Exercise requirements: Find the "Task: Place cursor" line in the records below and repeat it and every later line exactly, up to the last; do not include pictures.

The data:
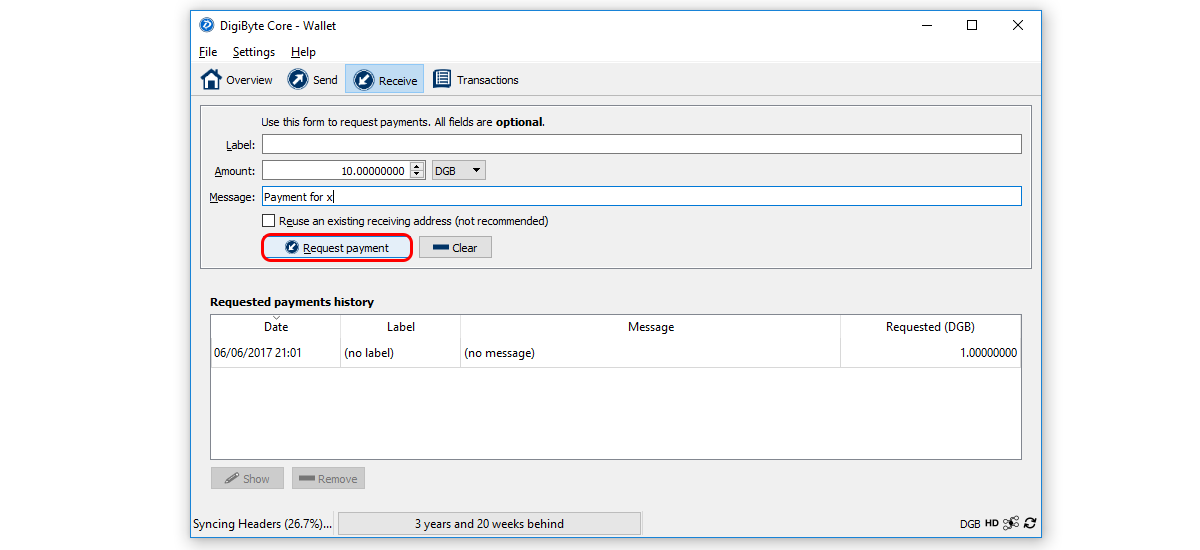The height and width of the screenshot is (550, 1200).
Task: Click the syncing arrows icon in status bar
Action: [1030, 523]
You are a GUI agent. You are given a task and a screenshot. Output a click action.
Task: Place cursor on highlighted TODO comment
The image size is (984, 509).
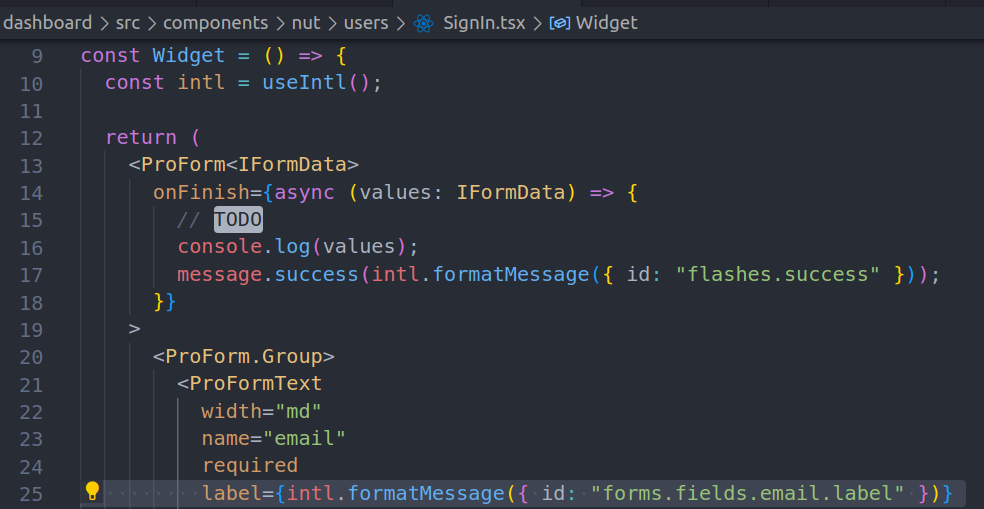238,220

Exercise response:
Task: Place cursor on highlighted TODO comment
The image size is (984, 509).
238,220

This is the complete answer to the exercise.